▸ WRITTEN TASK:
Copy out every line of the records below without changing anything.

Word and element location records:
>>>

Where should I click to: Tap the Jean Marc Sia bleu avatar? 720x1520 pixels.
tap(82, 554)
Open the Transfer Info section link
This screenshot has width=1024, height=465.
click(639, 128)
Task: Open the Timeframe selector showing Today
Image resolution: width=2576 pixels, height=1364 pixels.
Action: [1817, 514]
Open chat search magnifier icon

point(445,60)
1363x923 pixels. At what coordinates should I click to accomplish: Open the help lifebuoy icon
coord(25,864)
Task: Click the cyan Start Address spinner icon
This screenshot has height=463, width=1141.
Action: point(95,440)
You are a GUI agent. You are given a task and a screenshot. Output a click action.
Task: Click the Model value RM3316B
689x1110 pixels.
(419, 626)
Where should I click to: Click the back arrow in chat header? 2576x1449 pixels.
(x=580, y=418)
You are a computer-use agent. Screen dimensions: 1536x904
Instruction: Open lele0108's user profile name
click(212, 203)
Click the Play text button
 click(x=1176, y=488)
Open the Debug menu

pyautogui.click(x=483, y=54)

<<<

▸ RESULT BELOW:
Where should I click to: Tap the Jean Marc Sia bleu avatar? 720x1520 pixels.
tap(82, 554)
Open the Transfer Info section link
This screenshot has width=1024, height=465.
click(639, 128)
Task: Open the Timeframe selector showing Today
Image resolution: width=2576 pixels, height=1364 pixels.
Action: [1817, 514]
Open chat search magnifier icon

point(445,60)
1363x923 pixels. At what coordinates should I click to accomplish: Open the help lifebuoy icon
coord(25,864)
Task: Click the cyan Start Address spinner icon
This screenshot has height=463, width=1141.
Action: point(95,440)
You are a GUI agent. You are given a task and a screenshot. Output a click action.
Task: Click the Model value RM3316B
689x1110 pixels.
(419, 626)
Where should I click to: Click the back arrow in chat header? 2576x1449 pixels.
(x=580, y=418)
You are a computer-use agent. Screen dimensions: 1536x904
Instruction: Open lele0108's user profile name
click(212, 203)
Click the Play text button
 click(x=1176, y=488)
Open the Debug menu

pyautogui.click(x=483, y=54)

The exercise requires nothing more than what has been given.